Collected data
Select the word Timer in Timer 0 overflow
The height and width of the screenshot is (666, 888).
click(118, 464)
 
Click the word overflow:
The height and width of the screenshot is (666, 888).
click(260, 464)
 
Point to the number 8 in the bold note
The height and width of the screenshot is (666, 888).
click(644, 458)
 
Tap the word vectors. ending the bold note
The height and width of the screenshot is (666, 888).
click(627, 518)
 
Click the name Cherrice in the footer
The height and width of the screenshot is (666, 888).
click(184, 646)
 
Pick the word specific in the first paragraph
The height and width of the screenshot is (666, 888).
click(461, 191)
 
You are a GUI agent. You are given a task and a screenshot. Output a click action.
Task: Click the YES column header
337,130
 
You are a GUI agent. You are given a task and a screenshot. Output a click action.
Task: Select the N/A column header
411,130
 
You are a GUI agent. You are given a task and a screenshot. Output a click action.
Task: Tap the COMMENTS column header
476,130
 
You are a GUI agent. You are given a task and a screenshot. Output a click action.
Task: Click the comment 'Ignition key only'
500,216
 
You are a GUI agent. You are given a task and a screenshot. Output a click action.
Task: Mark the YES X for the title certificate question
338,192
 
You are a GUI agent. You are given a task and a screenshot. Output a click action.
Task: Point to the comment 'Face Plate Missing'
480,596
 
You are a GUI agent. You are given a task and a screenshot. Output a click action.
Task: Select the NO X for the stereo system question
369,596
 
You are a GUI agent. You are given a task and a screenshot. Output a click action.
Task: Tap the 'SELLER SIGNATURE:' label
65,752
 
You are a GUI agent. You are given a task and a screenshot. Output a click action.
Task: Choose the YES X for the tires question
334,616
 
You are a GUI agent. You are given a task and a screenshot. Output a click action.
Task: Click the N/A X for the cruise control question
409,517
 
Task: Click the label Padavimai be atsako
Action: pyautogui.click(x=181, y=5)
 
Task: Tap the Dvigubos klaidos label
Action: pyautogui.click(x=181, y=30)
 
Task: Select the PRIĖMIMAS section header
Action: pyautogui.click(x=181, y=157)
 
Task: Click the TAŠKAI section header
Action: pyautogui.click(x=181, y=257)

**Stated task**
Find each line in the items above that contains the string "label", matching case exactly, and copy those lines out in full.

**Task answer**
Task: Tap the 'SELLER SIGNATURE:' label
Task: Click the label Padavimai be atsako
Task: Tap the Dvigubos klaidos label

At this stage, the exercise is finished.